The Internet is officially abuzz about Facebook Inc.’s newly expanded gender categories.  Here’s the story in brief: Facebook now allows users to select from over 50 gender identifications, such as genderqueer, cisgender, agender etc. (here is a glossary of the options). The move has drawn the expected responses from all of the usual suspects. The deep conservatives are annoyed, the liberals are elated, and the critical progressives appreciate the gesture, realize its significance, but remain dissatisfied with any form of identification confined to a box. I’m of the critical progressive camp, and happy to defer you readers to all of the smart things written by other people.

Meanwhile, I want to focus on another piece of the gender-identity expansion, a piece of great significance which has nonetheless snuck by in light of the jubilation, fighting, and intellectualism surrounding our new opportunity to bend the gender binary.  Namely, I want to talk about privacy, and Facebook’s shifting discourse about identity and power.

A key defining characteristic of Facebook is the profile’s connection to a “real world” referent. Terms of Service are such that users are supposed to display their real names and maintain only a single profile. The architecture is such that other users are easy to find and connect with. The normative structure is such that requests for connection are generally abided. All of this sets the stage for quickly growing intertwining networks. Such intertwinement results in context collapse, or the blurring of network walls, as Facebook users engage with others from the multitude—sometimes contradictory—roles which make up the self.

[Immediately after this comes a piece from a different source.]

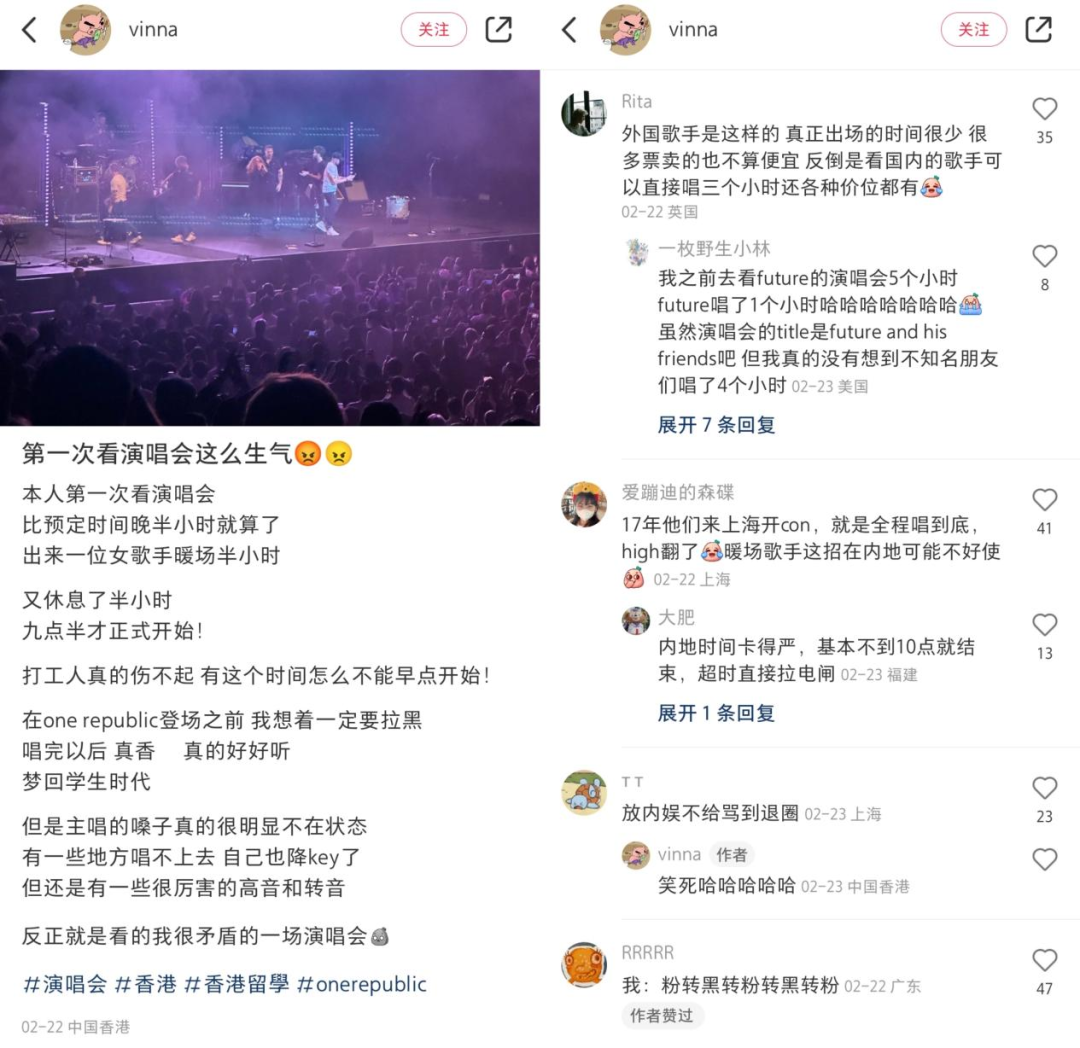Like vinna's author reply 笑死哈哈哈哈哈
The height and width of the screenshot is (1048, 1080).
[1045, 859]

Recognizing context collapse, and addressing the issue,  Zuckerberg (in)famously said to David Kirkpatrick, author of The Facebook Effect, that:

The days of you having a different image for your work friends or co-workers and for the other people you know are probably coming to an end pretty quickly. Having two identities for yourself is an example of a lack of integrity  

That is, Zuckerberg (and by extension, Facebook Inc.) ignored throngs of social psychological research about self and identity. But more than that, remained ignorant to the reality that some identities are more troublesome than others, and that those who hold troublesome identities may need to maintain network separations for reasons having little to do with integrity. Or, as Anil Dash aptly summarizes:

If you are twenty-six years old, you’ve been a golden child, you’ve been wealthy all your life, you’ve been privileged all your life, you’ve been successful your whole life, of course you don’t think anybody would ever have anything to hide

Along comes the new 50+ gender option. My favorite feature of this option is its privacy settings. Unlike a life event, changes in gender are not displayed via the News Feed. Moreover, and more importantly, users can select which members of their network are privy to their newly customized identification.

Implicitly, then, through an architectural alteration to the Facebook platform, Zuckerberg acknowledges that some identities are in fact marginalizing. That separation can be an issue of safety, rather than integrity. That collapsed contexts, though not without benefit, hold differential consequences for different kinds of people. It’s an acknowledgment that power matters, and that those without it have less freedom in both interaction and identification.

The expansion of gender categories is a step, if imperfect, in the right direction. It pushes and rearranges, but never radically breaks. The privacy sensitivity surrounding the new gender options, though, is a pretty big deal.